- Task details
Find the line containing "Click EU size 23 cell". Retype it and every later line of the records exactly, leaving out pictures.

[Material for the task]

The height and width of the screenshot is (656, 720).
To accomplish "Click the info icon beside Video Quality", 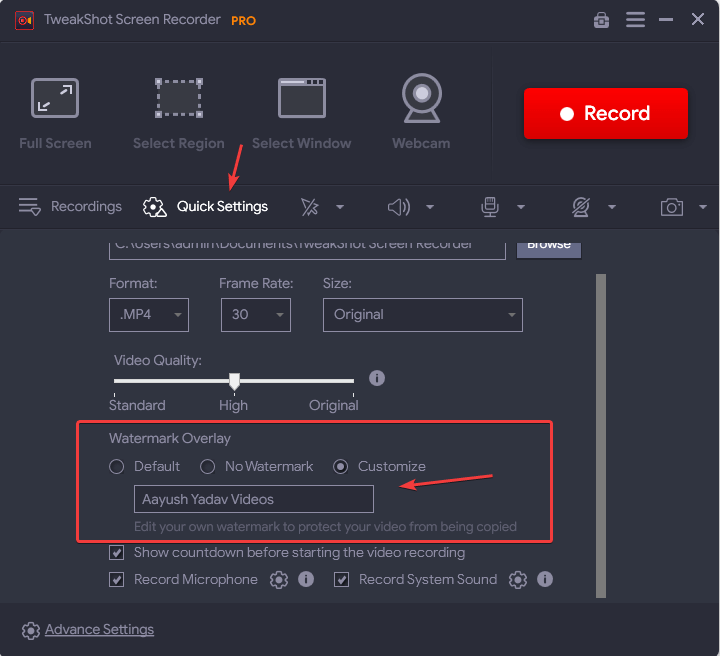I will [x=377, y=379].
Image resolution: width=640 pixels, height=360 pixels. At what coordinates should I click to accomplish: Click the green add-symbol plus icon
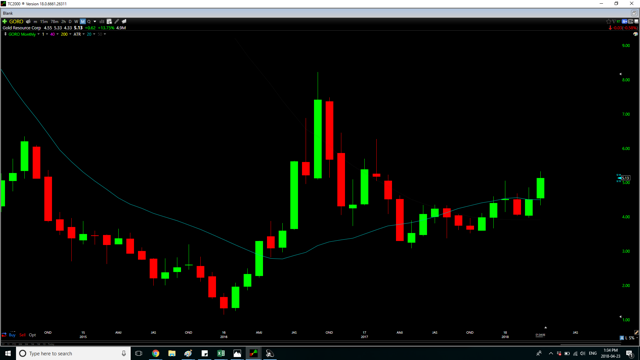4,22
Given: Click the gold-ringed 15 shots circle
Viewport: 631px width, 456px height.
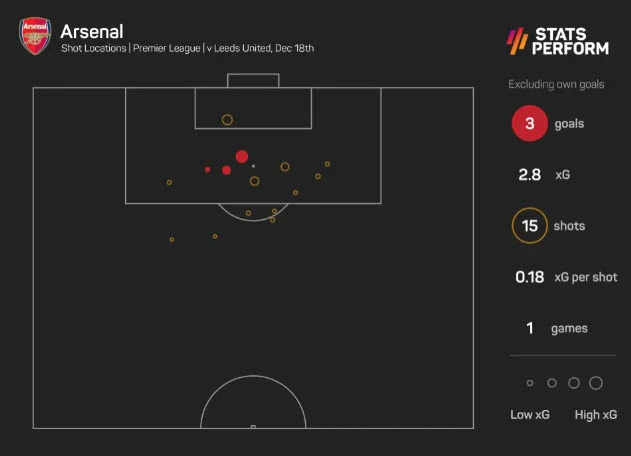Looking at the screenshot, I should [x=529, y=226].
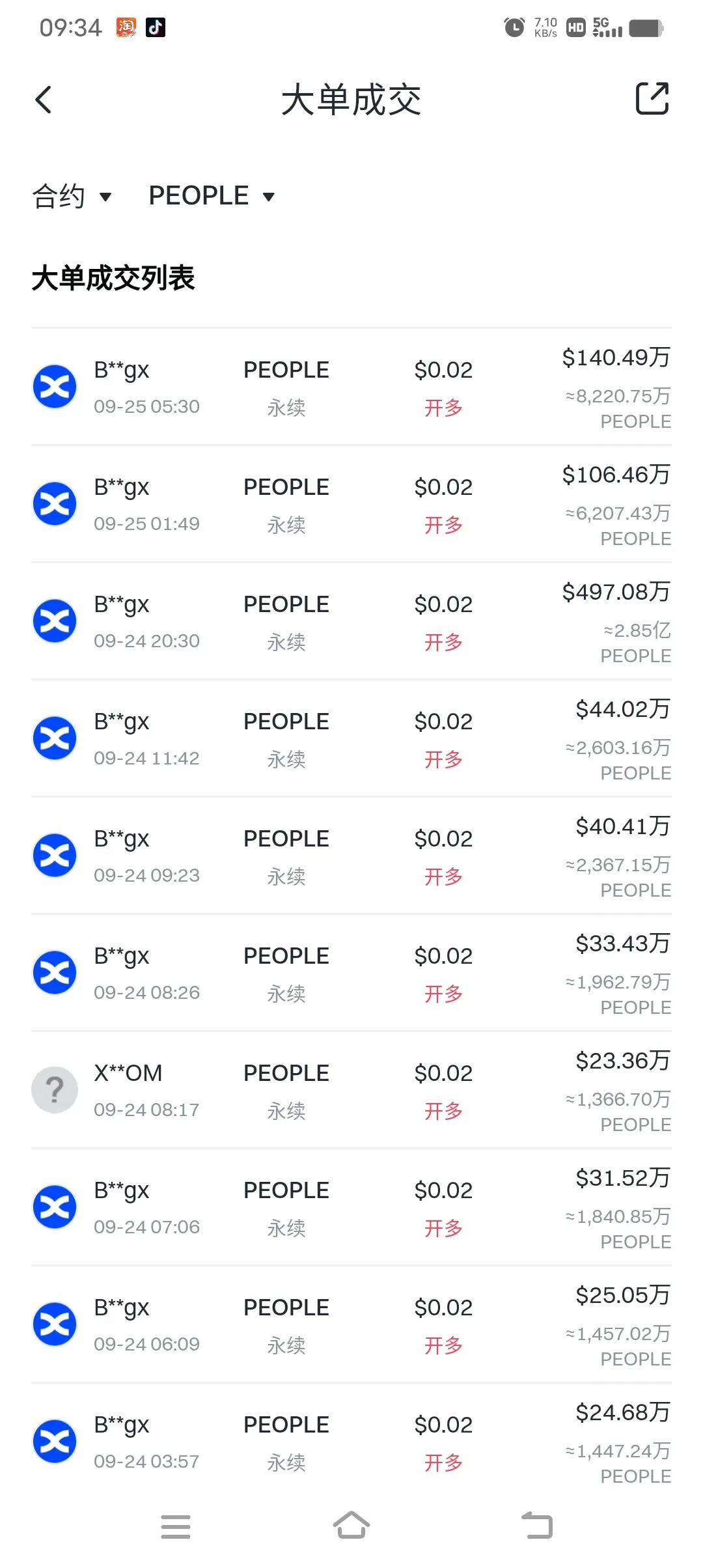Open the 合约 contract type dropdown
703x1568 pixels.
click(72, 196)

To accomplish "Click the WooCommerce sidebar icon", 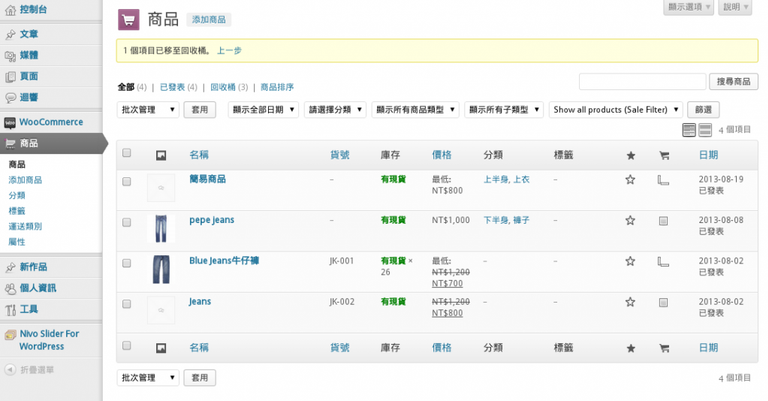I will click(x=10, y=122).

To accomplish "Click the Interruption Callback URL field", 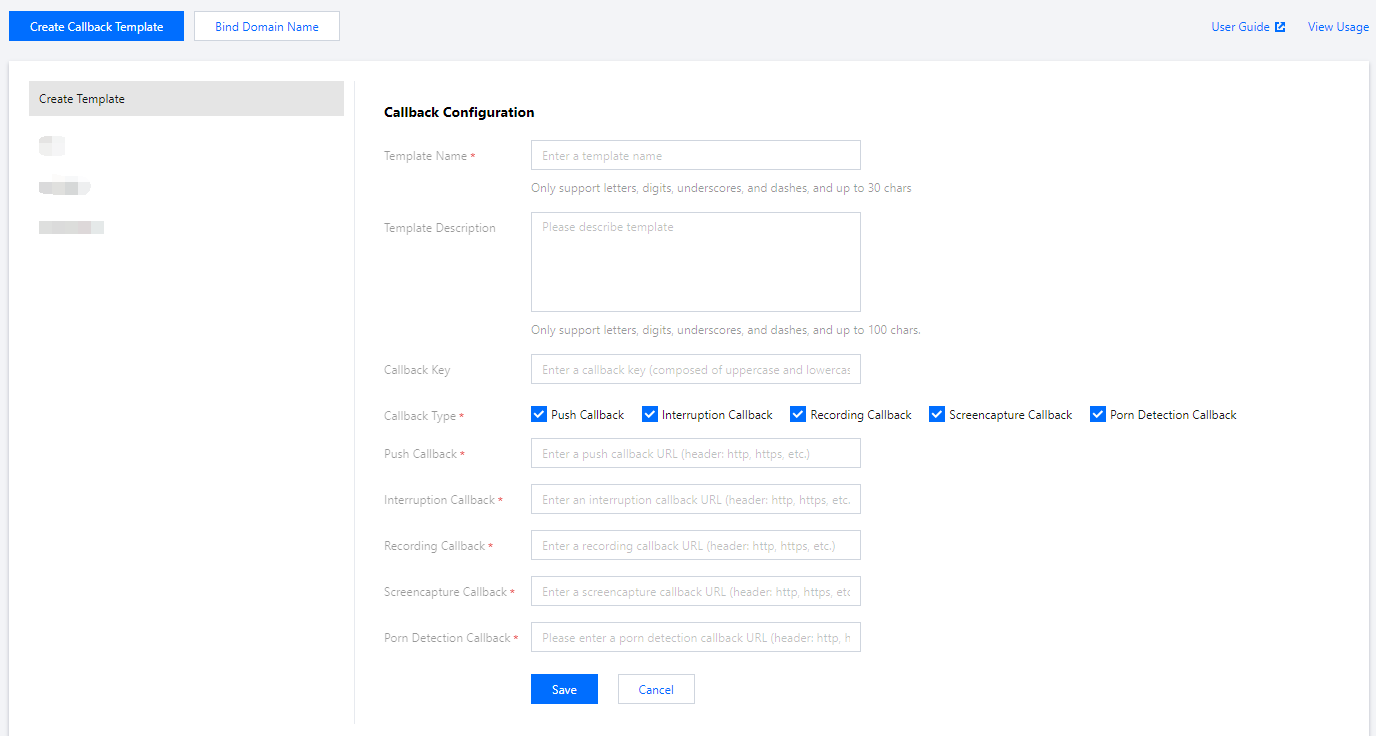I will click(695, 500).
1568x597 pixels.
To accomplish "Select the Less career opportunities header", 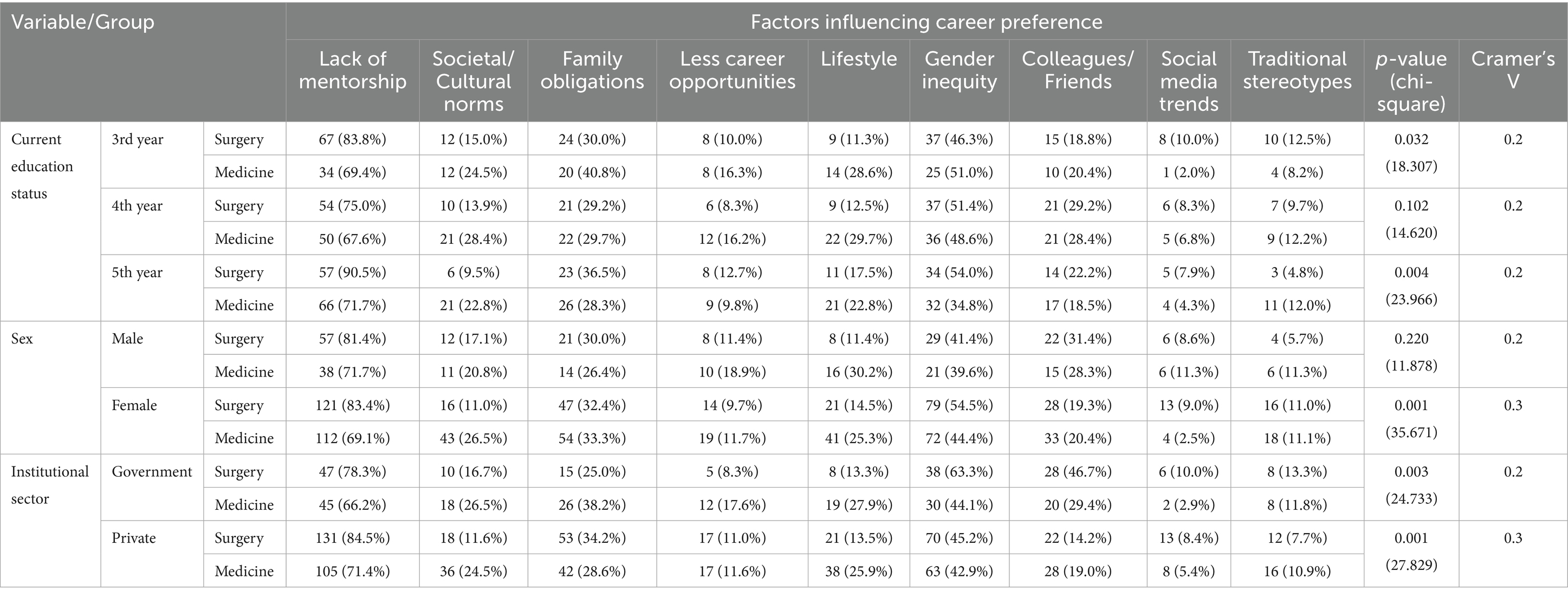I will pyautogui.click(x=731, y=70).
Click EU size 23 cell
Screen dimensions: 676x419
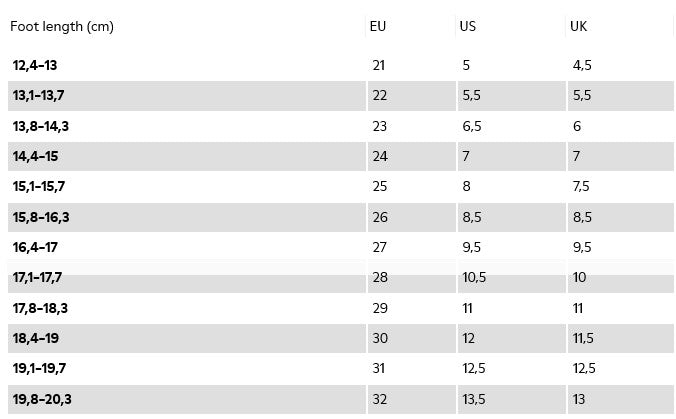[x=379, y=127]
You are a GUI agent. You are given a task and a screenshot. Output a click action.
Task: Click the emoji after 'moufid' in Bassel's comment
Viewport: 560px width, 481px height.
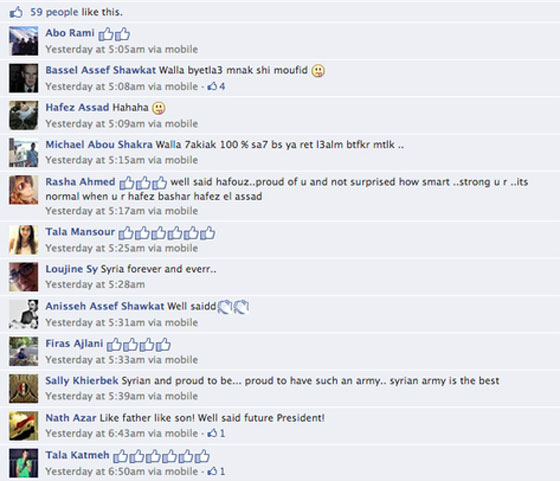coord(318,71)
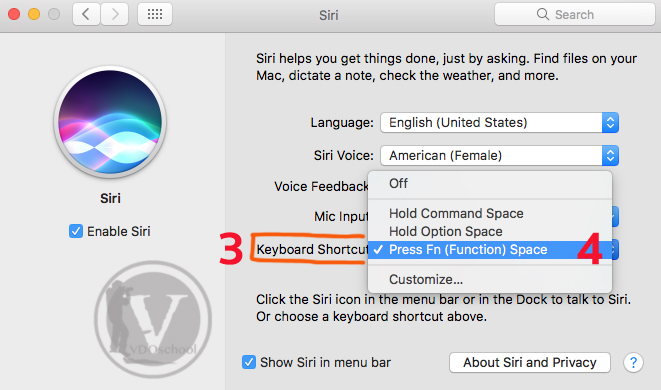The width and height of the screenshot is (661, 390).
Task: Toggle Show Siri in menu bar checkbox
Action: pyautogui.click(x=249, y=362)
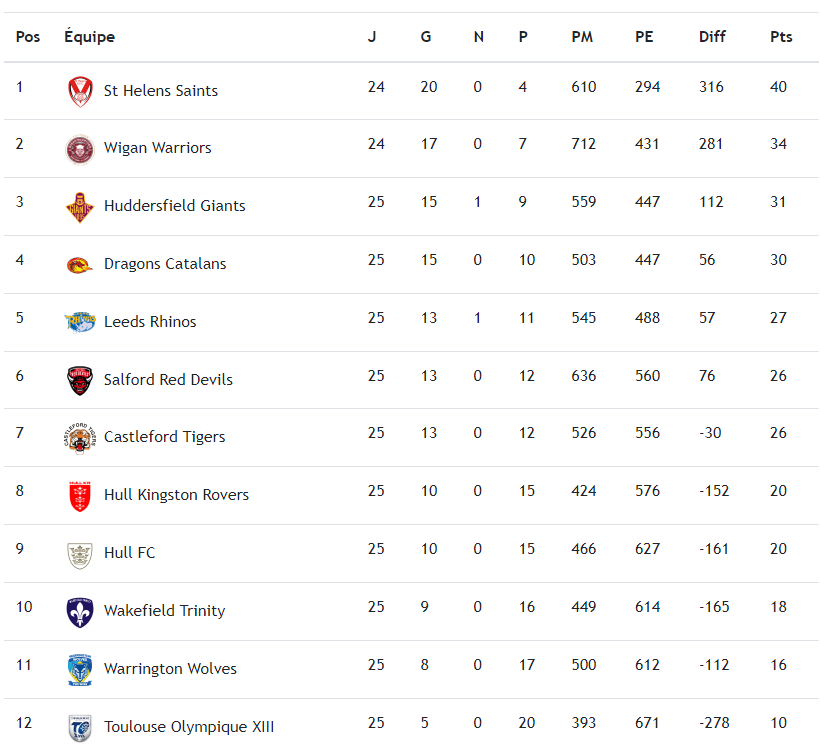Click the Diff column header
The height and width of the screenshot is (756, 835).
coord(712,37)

[/Material for the task]

- Answer space
Click EU size 23 cell
Screen dimensions: 676x419
[x=379, y=127]
You are a GUI agent. You are given a task and a screenshot. Output a click action.
Task: Click the emoji after 'moufid' in Bassel's comment
Viewport: 560px width, 481px height.
coord(318,71)
The width and height of the screenshot is (661, 390).
Task: Toggle Show Siri in menu bar checkbox
Action: pyautogui.click(x=249, y=362)
Click the Diff column header
The height and width of the screenshot is (756, 835).
coord(712,37)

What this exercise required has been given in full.